Lord Ian MacLaurin, Chairman
Tesco Clubcard- START WITH A STORY
EXPOSITION
In early 1990s Tesco was second in the UK supermarket share to Sainsburys. Like any enormous retailer, they had LOTS of data from transactions but no way to personalize it. Just information about which products selling for how much and where. This was great for understanding trends retroactively but not as useful for growing the business, increasing customer spend and loyalty.
In 1995 they launched the Tesco Clubcard. Clubcard holders could collect points (1 point for each pound spent) and received vouchers to their home with magazine every 3 months. They thought that a sales uplift of 1.6% would cover the 10 million pounds cost of launching the card and the reward vouchers. The month after the launch they overtook Sainsburys and stayed ahead for decades. The uplift was around 4% at peak then settling at 2%.
It looks like the success was based on increasing customers’ motivation to return to the store because of they would earn vouchers. However, a programme with millions of members generates a tremendous amount of data. Tesco worked with Dunnhumby, a marketing analysis company, to process the data. After the first trial run, in fact, when they presented their findings and case for further roll out to the board, Tesco’s chairman, Lord Ian MacLaurin, famously said,“Well, this really worries me because you seem to know more about my business in three months than I’ve learned in 30 years.”
In Sept 2002 Tesco rolled out targeted electronic coupons at the checkout – automatically printed at tills at time of purchase but not like competitors, not triggered by purchase of a certain item, but by the customers own recent purchase history. Out of 100 – 200 offers, the system selected those relevant to that customer.
In Nov 2002 added an online clubcard – as reward points converted to ecoupons to be redeemed online, all of the then 10 million customers were being encouraged to log in online. Company made use of the data by targeting customers with mailshots highlighting different offers and advantages to well segmented groups based on known spending and shopping habits.

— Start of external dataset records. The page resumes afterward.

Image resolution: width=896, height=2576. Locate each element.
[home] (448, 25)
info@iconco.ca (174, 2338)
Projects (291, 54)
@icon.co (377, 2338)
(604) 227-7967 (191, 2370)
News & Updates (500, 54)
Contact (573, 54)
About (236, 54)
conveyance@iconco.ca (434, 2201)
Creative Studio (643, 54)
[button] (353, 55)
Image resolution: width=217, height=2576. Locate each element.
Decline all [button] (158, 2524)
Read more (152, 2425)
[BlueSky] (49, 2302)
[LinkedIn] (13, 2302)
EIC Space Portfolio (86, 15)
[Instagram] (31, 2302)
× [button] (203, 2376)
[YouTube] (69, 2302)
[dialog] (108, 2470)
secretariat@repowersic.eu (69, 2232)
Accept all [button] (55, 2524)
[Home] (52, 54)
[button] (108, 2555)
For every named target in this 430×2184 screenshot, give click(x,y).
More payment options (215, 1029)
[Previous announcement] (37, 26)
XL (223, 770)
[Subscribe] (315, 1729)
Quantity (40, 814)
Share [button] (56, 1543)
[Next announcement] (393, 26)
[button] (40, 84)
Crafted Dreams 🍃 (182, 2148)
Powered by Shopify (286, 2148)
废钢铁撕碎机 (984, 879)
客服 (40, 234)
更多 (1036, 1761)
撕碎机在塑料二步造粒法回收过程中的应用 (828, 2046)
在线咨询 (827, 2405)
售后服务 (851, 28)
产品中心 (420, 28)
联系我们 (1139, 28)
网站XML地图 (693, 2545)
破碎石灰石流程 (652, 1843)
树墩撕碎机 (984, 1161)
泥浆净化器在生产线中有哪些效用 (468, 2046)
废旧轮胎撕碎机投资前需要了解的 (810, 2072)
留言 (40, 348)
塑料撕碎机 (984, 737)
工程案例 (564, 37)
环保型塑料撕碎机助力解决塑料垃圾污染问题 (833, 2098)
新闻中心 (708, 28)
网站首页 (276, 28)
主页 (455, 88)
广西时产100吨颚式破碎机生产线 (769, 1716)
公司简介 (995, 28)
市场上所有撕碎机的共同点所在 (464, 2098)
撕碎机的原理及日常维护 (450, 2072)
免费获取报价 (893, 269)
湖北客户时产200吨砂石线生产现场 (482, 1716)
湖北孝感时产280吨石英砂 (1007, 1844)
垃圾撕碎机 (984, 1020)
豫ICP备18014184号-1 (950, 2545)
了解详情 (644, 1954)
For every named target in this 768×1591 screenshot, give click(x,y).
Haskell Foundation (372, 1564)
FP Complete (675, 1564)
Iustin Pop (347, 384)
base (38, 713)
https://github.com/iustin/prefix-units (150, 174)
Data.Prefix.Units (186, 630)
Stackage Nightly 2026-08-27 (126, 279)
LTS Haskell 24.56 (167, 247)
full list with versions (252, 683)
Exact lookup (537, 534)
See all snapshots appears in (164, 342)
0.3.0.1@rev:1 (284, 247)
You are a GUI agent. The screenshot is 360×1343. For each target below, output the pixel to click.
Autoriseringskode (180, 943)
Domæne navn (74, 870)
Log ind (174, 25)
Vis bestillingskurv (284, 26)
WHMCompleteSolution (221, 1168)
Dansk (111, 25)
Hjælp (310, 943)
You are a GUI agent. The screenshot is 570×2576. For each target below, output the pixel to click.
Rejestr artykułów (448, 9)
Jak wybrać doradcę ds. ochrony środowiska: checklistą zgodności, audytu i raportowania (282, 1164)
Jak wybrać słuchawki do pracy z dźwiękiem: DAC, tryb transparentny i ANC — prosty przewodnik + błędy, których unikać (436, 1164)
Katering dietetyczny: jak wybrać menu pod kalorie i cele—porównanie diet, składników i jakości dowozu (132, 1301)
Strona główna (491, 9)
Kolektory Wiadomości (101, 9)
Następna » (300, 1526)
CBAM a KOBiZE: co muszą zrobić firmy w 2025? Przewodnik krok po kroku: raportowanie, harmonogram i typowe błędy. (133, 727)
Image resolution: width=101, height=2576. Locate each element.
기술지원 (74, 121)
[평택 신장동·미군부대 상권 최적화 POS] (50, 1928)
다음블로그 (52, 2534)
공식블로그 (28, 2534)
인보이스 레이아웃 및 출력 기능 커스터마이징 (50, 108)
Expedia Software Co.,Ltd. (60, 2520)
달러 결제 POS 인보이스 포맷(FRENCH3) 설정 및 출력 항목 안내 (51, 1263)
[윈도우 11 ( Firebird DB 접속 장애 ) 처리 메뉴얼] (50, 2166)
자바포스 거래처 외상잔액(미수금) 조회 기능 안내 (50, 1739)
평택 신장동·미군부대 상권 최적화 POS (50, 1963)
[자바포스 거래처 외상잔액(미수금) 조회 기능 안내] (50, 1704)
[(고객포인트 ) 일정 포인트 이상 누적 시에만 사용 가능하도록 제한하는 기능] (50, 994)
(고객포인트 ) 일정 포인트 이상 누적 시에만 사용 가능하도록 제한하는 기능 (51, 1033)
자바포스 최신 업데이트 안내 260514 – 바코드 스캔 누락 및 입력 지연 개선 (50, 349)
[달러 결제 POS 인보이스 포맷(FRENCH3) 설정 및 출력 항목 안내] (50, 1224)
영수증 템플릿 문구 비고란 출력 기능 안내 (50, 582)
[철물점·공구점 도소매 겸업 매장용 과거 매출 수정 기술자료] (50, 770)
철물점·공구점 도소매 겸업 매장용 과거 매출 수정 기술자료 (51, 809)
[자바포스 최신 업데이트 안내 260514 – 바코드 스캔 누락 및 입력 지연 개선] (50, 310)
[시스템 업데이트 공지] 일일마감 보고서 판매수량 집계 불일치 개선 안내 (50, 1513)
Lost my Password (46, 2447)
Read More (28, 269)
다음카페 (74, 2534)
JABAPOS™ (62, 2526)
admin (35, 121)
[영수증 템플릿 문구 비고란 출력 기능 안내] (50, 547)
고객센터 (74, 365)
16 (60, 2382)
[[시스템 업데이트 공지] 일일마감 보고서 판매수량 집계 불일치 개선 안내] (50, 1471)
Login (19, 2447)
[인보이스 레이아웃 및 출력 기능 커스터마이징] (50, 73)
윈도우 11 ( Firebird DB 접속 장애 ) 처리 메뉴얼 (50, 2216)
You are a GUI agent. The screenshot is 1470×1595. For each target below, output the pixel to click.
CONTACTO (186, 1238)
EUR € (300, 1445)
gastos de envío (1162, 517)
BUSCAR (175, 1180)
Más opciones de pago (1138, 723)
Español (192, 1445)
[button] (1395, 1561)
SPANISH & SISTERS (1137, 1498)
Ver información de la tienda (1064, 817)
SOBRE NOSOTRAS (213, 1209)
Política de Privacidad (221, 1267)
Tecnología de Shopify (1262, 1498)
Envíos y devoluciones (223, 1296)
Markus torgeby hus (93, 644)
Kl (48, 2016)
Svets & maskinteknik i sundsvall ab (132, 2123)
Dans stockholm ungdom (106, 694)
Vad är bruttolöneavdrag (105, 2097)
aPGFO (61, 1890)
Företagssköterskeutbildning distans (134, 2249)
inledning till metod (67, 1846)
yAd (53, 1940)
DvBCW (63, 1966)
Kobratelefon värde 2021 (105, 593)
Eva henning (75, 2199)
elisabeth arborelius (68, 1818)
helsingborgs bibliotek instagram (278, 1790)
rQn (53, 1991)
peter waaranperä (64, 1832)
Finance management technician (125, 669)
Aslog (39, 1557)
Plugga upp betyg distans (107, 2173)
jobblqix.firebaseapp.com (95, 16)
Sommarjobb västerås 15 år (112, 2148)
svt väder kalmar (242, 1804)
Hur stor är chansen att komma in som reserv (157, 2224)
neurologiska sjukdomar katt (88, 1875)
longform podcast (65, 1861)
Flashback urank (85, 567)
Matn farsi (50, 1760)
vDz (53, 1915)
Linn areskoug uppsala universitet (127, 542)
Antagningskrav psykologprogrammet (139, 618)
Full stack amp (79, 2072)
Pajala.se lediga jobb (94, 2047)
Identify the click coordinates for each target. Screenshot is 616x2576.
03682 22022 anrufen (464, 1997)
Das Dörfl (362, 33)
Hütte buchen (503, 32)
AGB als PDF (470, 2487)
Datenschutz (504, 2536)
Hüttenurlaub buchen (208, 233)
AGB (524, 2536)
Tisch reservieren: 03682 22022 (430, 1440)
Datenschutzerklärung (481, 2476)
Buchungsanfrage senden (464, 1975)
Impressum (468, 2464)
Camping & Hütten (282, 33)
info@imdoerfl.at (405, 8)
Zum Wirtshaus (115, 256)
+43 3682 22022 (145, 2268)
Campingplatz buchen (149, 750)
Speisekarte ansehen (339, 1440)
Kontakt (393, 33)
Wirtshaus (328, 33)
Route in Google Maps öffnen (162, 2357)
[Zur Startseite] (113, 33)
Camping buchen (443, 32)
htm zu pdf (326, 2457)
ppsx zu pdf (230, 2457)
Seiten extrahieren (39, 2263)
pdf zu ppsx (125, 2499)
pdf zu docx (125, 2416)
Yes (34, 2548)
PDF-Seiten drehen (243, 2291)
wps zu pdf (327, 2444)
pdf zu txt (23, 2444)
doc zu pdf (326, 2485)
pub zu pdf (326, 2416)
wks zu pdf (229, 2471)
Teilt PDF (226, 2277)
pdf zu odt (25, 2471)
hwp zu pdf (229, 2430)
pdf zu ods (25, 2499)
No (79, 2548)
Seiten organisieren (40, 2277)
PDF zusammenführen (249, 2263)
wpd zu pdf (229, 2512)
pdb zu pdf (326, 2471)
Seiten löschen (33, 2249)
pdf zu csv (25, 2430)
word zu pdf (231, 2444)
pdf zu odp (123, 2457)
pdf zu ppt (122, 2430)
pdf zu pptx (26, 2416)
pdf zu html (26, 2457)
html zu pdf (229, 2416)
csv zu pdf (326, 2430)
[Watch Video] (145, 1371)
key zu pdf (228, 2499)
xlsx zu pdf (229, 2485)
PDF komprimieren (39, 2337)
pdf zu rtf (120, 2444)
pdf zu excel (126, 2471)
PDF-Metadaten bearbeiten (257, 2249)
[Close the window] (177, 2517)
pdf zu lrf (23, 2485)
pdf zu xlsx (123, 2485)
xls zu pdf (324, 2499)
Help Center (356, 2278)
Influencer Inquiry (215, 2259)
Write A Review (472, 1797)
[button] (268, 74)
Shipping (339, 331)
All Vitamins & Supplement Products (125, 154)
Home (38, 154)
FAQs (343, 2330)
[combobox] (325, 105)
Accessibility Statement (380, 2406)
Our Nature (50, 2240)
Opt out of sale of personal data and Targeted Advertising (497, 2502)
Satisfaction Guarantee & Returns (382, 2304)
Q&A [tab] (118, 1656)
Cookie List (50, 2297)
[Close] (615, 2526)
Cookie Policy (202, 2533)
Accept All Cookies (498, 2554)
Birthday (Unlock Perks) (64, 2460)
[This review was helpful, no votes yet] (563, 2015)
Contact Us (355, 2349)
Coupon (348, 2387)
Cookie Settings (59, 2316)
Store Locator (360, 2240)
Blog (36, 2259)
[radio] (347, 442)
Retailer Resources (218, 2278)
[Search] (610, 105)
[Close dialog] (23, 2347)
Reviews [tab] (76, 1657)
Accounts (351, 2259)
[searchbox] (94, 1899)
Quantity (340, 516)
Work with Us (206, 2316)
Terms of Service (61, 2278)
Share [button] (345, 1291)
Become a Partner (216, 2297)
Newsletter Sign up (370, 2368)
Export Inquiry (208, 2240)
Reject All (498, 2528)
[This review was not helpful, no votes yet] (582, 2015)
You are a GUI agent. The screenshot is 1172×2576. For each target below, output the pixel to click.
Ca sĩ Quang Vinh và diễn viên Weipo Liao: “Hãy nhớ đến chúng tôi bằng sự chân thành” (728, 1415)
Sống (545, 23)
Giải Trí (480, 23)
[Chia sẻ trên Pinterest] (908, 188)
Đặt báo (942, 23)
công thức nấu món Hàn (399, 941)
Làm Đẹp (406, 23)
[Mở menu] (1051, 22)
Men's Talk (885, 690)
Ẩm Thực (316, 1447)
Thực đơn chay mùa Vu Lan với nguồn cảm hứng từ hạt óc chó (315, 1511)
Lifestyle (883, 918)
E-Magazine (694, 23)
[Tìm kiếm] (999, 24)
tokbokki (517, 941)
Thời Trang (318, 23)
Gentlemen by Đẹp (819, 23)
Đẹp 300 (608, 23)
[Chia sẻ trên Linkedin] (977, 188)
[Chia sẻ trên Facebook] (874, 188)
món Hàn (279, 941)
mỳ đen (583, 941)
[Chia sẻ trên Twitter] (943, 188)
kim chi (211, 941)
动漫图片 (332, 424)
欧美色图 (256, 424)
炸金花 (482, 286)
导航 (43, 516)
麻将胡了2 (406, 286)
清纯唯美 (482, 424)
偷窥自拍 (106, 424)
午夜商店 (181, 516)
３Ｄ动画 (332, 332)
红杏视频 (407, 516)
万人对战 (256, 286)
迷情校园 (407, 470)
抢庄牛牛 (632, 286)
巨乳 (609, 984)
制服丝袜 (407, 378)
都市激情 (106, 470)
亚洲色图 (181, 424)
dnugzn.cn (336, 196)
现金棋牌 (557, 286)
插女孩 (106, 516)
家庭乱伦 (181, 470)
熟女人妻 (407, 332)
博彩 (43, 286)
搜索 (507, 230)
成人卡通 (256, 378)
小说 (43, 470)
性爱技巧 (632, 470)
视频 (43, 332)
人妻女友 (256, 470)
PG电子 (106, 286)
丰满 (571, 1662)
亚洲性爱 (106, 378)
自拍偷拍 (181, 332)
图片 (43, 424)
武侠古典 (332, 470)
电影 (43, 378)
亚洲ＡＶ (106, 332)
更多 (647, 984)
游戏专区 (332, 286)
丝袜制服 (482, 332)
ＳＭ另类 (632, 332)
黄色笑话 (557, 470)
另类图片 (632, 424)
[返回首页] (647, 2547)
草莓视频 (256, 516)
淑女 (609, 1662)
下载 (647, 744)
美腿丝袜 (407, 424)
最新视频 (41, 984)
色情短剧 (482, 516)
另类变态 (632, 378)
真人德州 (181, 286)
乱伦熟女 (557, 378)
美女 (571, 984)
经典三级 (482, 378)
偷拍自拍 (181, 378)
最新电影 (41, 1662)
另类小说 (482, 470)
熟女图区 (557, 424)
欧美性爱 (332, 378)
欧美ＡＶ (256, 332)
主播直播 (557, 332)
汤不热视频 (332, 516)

(Note: because Dunnhummy was so successful with Clubcardand its associated customer analytics, Tesco actually bought the business, in the process making multi-millionaires of its founders.)
INTERPRETATION
Tesco is considered prime example of successful customer loyalty scheme using big data. Albeit, due to fierce competition they have seen a drop in profits in last 8 years. Why did this case make such an impact?
As a “normal” retailer, they had huge amounts of data from transactions but no way to make real use of it. By introducing clubcard, they immediately got hugely more enriched customer data: who you were, where you lived, where you shopped, when you shopped, how much you spent and which departments you shopped in. Later on, Clubcard put buying habits with a name (and a face) and an email address. So what started as a hope for a loyalty effect, opened the door to a direct marketing channel to consumers, which enabled them to access unparalleled flows of data and run the business better. “It was the first time a mass retailer could talk to individual customers on a personal level.” Tim Mason, who became Tesco’s board-level marketing director in 1995.